(Records drawn from a dataset)
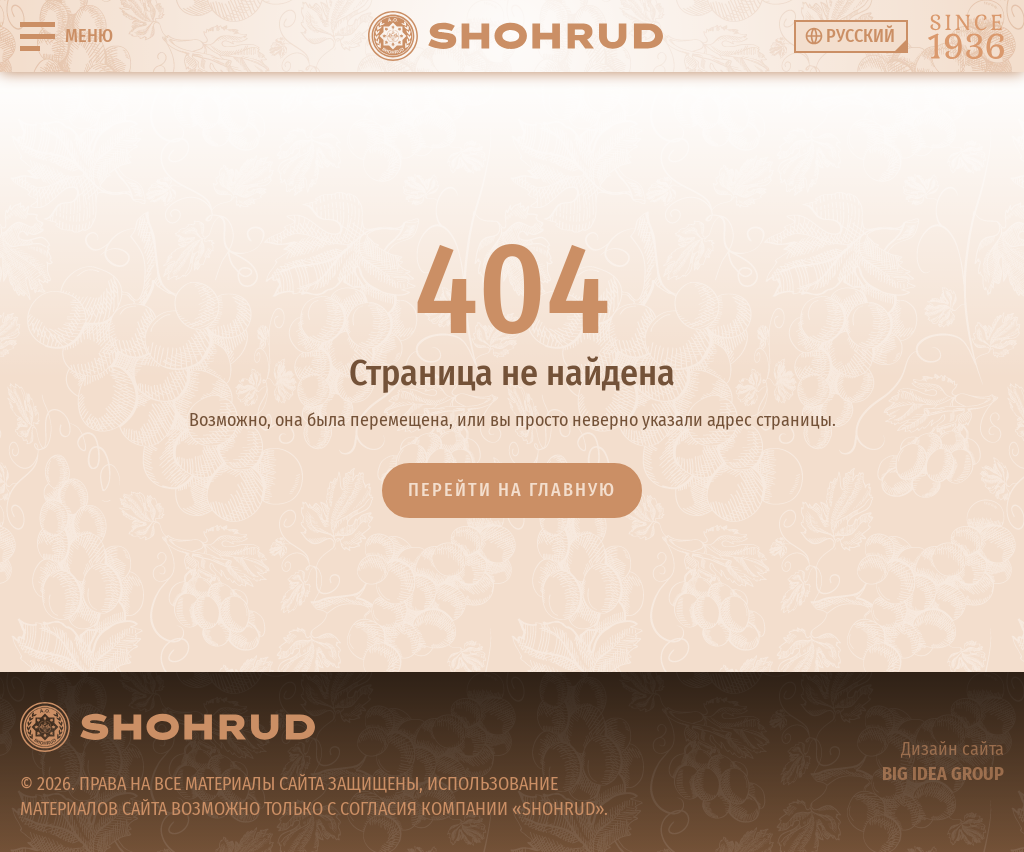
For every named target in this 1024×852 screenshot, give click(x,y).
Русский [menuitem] (860, 36)
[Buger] (66, 36)
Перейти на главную (512, 490)
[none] (851, 36)
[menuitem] (851, 36)
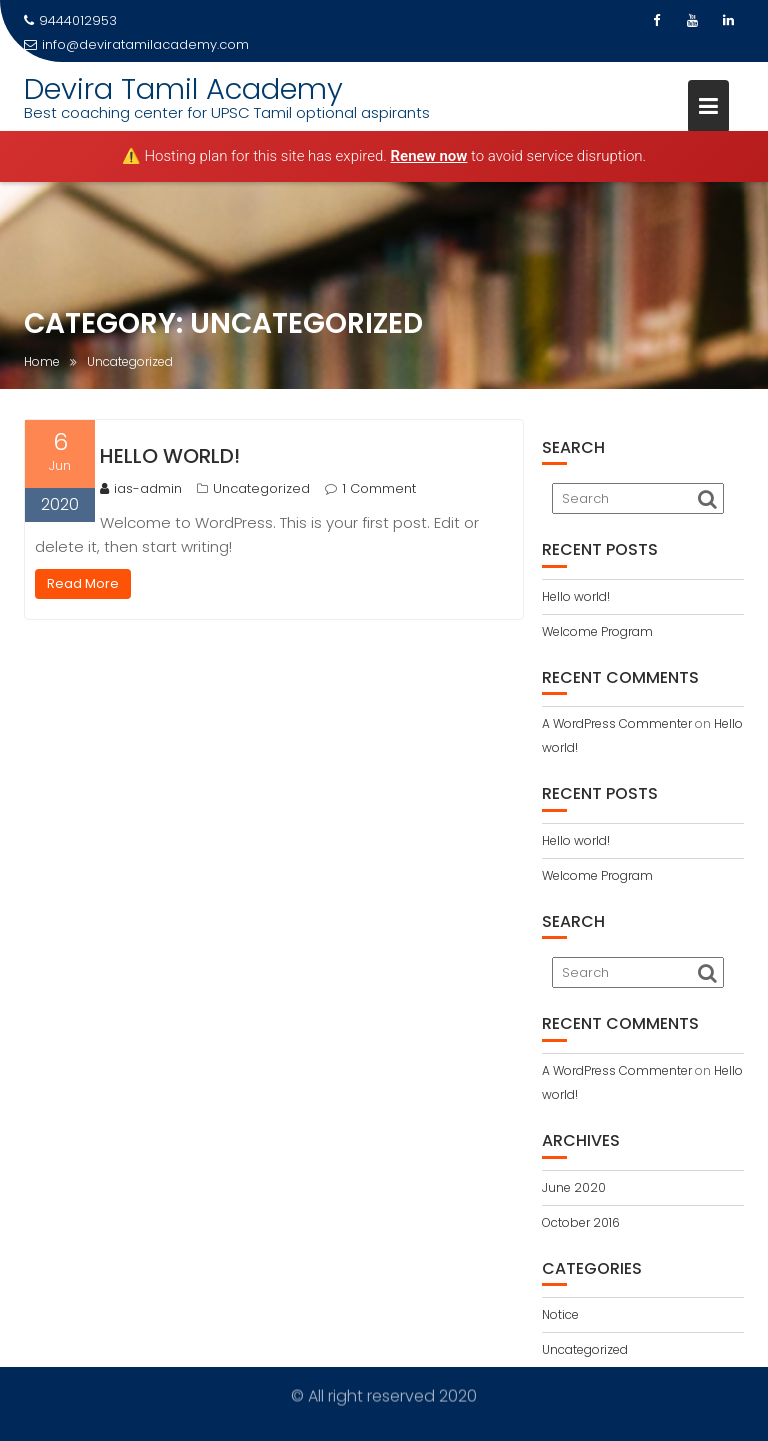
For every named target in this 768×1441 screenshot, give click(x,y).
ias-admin (141, 488)
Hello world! (170, 456)
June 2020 (574, 1187)
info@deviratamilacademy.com (136, 44)
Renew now (429, 156)
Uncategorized (261, 488)
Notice (560, 1314)
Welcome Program (597, 631)
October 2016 (581, 1222)
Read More (83, 583)
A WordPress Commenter (617, 723)
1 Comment (379, 488)
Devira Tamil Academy (183, 89)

## Directive
Reproduce everything from the line containing "For every named target in this 768×1441" down to the end of the items, keeping the request line unchanged. Multiply each click coordinate by 1.15 and round to a whole number, with halves rounded up.

## Task output
For every named target in this 768×1441 screenshot, give click(x,y).
ias-admin (162, 561)
Hello world! (196, 524)
June 2020 (660, 1365)
info@deviratamilacademy.com (156, 51)
Renew now (493, 179)
Uncategorized (300, 561)
Notice (644, 1511)
Welcome Program (687, 726)
October 2016 (668, 1405)
Read More (95, 670)
A WordPress Commenter (710, 831)
1 Comment (436, 561)
Devira Tamil Academy (210, 102)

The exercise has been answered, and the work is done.